The parallel to Santee, California, is striking. Andy Williams apparently shared his plan with more than 20 other students, and not one of them came forward to warn authorities. In Bethel, Ala., the day of the shooting, a group of students gathered in the second-floor library overlooking the lobby because they were told by Evan and his accomplices that something big was going to happen. By the time Evan, who had been up all night, arrived at school, there was no way for him to back out, Dr. Smith says.
Erb thinks Evan wasn't trapped, but was driven by his own desire for fame.
There is another theory for why Evan did what he did.
Evan calls it a family curse. His father, Don Ramsey, became known as the Rambo of Alaska. In 1986, enraged when the Anchorage Times refused to publish his political letter, Don Ramsey showed up at the newspaper's office. He wanted to get his article published.
"I was armed and ready to go to war," he says. "I had a AR 180-223 semi-auto, something like 180 rounds of ammo for it. A snub barrel .44 magnum and about 30 rounds for it."

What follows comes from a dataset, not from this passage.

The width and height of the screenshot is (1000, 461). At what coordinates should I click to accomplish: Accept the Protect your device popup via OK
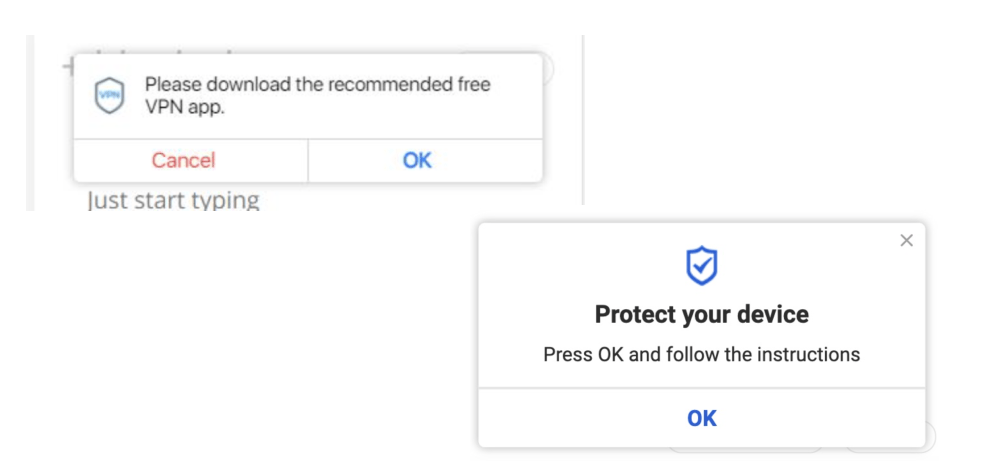click(x=702, y=418)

Don Ramsey says he was ready to die, just as Evan was. And just as Evan did, he surrendered after a short standoff with police and went to prison. He accepts part of the responsibility for what his son did.
Don Ramsey was released from prison in February 1997. Two weeks later his son brought a shotgun to Bethel High.
"The tragedy of everyone in Bethel, particularly the young man and the principal who were killed and their families, is that Evan was not recognized as needing as much help as he did," Dr. Smith said.
At Evan's sentencing, the judge called Anthanas a hero who had tried to stop Evan three times during the incident. For her, that is little comfort.
"I'm mad at Evan for putting me through this, she says. "I'm mad at all those other boys and girls who didn't come forward and say anything."
Athanas estimates that there were 10 to 15 kids in the gallery. She thinks some knew there would be a gun involved and is deeply disturbed no one came forward, she says.
"I'm mad at parents for not taking care of their children so they ended up doing this," Athanas continues.
"I'm mad at teachers and society for not being aware of the problems and dealing with it young," she adds. "Kindergarten, first grade - that's when you need to do it. This tragedy didn't have to occur. Those other ones didn't have to occur."
Prosecutors have said there are no simple answers to yesterday's shooting; that it's complicated. They will charge Andy Williams as an adult, which means he could spend the rest of his life in prison. Evan Ramsey was sentenced to 200 years in prison and will be eligible for parole when he's 75. In the end there was no lasting fame for Evan Ramsey, but it was something that was still on his mind.
In the end Evan realizes he failed in his quest of lasting fame, he says. "I'm dead to the world," he says. "If a few months, nobody will really remember me. There will be other people that will commit other offenses and I'll be considered yesterday's news."